## TASK STATEMENT:
Your answer should hold each line of the material that contains the word "Karier".

*** Block opens ***

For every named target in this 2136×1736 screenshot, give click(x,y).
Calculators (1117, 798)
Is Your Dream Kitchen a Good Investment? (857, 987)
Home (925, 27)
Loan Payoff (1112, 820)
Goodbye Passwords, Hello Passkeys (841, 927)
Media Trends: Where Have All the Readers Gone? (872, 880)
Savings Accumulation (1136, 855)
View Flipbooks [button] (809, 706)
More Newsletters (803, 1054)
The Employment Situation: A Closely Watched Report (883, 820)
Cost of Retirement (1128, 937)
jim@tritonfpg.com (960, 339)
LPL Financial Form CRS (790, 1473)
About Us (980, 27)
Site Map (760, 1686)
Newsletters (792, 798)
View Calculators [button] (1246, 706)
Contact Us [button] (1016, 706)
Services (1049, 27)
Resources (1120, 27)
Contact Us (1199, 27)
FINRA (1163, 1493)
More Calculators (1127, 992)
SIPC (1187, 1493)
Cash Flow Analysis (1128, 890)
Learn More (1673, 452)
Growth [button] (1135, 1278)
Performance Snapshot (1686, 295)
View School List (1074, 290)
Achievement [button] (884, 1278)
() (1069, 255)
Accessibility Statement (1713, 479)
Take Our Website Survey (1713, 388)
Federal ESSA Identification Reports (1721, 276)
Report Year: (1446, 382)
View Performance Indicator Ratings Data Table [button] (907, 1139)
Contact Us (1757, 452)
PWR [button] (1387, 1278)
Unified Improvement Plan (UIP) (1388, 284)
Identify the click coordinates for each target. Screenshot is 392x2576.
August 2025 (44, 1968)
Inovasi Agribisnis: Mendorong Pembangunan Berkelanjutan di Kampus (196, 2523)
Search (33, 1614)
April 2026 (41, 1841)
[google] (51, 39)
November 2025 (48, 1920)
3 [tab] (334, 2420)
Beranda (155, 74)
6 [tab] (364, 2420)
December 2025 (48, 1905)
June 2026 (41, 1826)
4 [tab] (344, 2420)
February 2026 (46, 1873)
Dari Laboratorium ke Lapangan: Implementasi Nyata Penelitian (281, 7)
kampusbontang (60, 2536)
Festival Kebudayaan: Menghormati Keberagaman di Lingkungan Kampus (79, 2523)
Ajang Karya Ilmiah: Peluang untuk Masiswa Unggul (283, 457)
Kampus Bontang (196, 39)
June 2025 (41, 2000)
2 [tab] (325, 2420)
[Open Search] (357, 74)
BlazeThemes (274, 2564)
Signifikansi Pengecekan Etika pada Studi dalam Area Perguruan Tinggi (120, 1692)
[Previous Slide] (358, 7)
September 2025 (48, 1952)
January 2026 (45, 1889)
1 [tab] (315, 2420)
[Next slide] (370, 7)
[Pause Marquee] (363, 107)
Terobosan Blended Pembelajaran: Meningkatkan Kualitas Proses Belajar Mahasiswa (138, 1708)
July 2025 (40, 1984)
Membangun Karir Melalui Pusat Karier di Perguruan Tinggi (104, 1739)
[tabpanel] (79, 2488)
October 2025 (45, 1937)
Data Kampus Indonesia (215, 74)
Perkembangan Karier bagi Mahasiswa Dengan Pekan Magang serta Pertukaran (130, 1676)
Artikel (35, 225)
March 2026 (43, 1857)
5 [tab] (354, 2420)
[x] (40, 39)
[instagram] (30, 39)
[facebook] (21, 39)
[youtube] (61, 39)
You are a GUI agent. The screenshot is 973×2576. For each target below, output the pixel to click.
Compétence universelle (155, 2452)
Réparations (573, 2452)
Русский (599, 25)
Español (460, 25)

*** Block closes ***

## ANSWER SPACE:
Membangun Karir Melalui Pusat Karier di Perguruan Tinggi (104, 1739)
Perkembangan Karier bagi Mahasiswa Dengan Pekan Magang serta Pertukaran (130, 1676)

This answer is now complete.